Melalui badan pengurusnya yang diwakili oleh Sekretaris Victorianus Tsenawatme didampingi pendamping yayasan, Florentinus Beanal, di Jalan Kesehatan, Kamis (3/11/2022), yayasan ini menyatakan kembali bangkit untuk membantu masyarakat dalam bidang sosial dan kemanusiaan.
"Hari ini kami launching kembali dan menyatakan sikap bahwa yayasan ini kembali hidup dan akan bekerja sesuai dengan visi dan misi serta harapan dan cita-cita para pendirinya, ujar Sekretaris Yayasan Lorentz Timika, Victor Tsenawatme.
Ia mengatakan bahwa sesuai dengan amanah para founding fathers, yayasan ini harus hidup dan berkembang kembali karena perubahan yang terjadi di Mimika akhir akhir ini sangatlah pesat.
"Intihnya bahwa kegiatan yang akan kami lakukan nanti tidak akan lepas dari pekerjaan sosial dan kemanusiaan yang mungkin juga sudah dilakukan oleh yayasan atau kelompok lain di Mimika. Karena perkembangan yang semakin pesat dan semakin banyaknya perubahan yang terjadi, maka yayasan ini harus kembali dijalankan," ungkapnya.
Victorianus Tsenawatme mengatakan bahwa Yayasan Lorentz Amungsa Timika telah terdaftar secara resmi di Kementerian Hukum dan HAM RI dan saat ini pihaknya sedang dalam proses melakukan pendaftaran ke Kesbangpol Kabupaten Mimika.
"Jadi secara administrasi sudah oke, tinggal bagaimana kami pengurus menjalankan yayasan ini ke depan. Untuk rencana dalam waktu dekat, di akhir bulan ini kami pengurus akan duduk bersama melakukan strategi planning atau membuat program kerja ke depan, baik untuk jangka pendek, menengah maupun untuk program jangka panjang," jelasnya.
Sementara itu, mewakili pendiri sekaligus pendamping yayasan, Florentinus Beanal menjelaskan yayasan ini vakum cukup karena pengaruh kesehatan Bapak Tom Beanal.
"Iya benar jadi yayasan ini vakum lama karena kesehatan bapak akhirnya tidak bisa dilanjutkan. Bapak saat itu serahkan ke kaka perempuan tapi karena kesibukan dan lainnya sehingga yayasan ini vakum.
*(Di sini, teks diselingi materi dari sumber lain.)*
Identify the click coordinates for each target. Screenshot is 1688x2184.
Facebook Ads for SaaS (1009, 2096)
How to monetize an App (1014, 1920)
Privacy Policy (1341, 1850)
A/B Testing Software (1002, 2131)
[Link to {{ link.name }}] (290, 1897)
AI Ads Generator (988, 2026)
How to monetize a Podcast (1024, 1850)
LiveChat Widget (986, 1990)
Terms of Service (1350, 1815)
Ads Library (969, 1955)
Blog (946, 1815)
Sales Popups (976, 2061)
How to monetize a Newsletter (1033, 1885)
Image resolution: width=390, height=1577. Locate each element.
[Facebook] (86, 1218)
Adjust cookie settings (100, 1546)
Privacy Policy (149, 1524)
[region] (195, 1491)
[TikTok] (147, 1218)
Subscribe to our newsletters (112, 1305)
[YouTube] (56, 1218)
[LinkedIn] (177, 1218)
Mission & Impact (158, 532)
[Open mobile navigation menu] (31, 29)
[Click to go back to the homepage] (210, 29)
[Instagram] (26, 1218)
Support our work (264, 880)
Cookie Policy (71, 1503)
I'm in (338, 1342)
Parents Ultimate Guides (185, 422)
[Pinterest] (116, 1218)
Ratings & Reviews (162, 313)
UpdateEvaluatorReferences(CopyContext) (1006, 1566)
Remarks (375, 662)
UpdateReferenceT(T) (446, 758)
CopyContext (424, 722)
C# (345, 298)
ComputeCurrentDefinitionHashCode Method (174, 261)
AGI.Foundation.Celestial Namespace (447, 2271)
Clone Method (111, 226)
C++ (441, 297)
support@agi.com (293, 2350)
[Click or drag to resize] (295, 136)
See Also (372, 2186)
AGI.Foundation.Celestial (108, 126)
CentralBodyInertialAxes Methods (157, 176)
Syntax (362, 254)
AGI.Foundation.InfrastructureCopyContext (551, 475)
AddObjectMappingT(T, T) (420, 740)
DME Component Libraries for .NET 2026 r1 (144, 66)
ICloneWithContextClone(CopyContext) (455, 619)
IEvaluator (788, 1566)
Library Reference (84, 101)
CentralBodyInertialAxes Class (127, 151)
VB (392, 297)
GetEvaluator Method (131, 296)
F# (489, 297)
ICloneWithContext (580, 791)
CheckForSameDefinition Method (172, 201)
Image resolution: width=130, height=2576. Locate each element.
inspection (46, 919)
Makanya melalui momen hari ini, kita nyatakan yayasan ini bangkit dan hadir kembali untuk Mimika dan kepentingan orang banyak," terangnya.
Perlu diketahui, Visi dari Yayasan Lorentz Amungsa Timika adalah 'Berperan aktif dalam kegiatan sosial kemasyarakatan dan menciptakan sumber daya manusia yang berkualitas'
Misinya adalah membantu meningkatkan sumber daya manusia yang mempunyai daya saing, berperan serta dalam kegiatan yang bersifat sosial dan kemanusiaan, berperan dalam membangun kesadaran pelestarian alam dan lingkungan hidup serta membantu pemerintah dalam membentuk karakter sumber daya manusia Indonesia seutuhnya.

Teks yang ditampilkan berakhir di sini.